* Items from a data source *
>>>

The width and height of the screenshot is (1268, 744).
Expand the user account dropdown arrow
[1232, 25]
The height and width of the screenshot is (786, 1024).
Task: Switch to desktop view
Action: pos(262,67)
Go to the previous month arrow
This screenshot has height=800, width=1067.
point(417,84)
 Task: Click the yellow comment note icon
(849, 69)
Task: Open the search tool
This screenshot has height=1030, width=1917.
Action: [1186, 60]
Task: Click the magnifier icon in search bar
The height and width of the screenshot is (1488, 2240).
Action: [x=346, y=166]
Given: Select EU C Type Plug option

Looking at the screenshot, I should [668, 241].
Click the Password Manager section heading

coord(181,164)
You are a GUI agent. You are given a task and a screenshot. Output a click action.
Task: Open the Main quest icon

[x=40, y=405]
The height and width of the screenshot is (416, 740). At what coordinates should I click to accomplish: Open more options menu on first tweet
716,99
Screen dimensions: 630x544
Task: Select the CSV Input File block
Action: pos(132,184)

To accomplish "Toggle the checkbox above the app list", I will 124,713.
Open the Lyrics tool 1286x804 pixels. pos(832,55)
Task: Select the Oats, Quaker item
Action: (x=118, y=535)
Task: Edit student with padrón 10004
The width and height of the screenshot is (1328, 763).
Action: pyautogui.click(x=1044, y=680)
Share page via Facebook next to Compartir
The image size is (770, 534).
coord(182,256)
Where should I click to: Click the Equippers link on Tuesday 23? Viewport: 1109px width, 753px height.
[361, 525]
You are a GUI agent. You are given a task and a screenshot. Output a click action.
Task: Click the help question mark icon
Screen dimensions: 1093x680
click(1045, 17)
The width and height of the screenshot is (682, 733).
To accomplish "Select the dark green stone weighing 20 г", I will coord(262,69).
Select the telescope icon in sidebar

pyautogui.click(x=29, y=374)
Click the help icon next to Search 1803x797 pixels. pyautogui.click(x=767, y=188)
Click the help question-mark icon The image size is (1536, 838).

<<<

* EXERCISE DIRECTIONS *
Scan the data for the string "question" and copy each line in which it occurs.

* SOLUTION BELOW *
Task: Click the help question mark icon
Click the help question-mark icon The image size is (1536, 838).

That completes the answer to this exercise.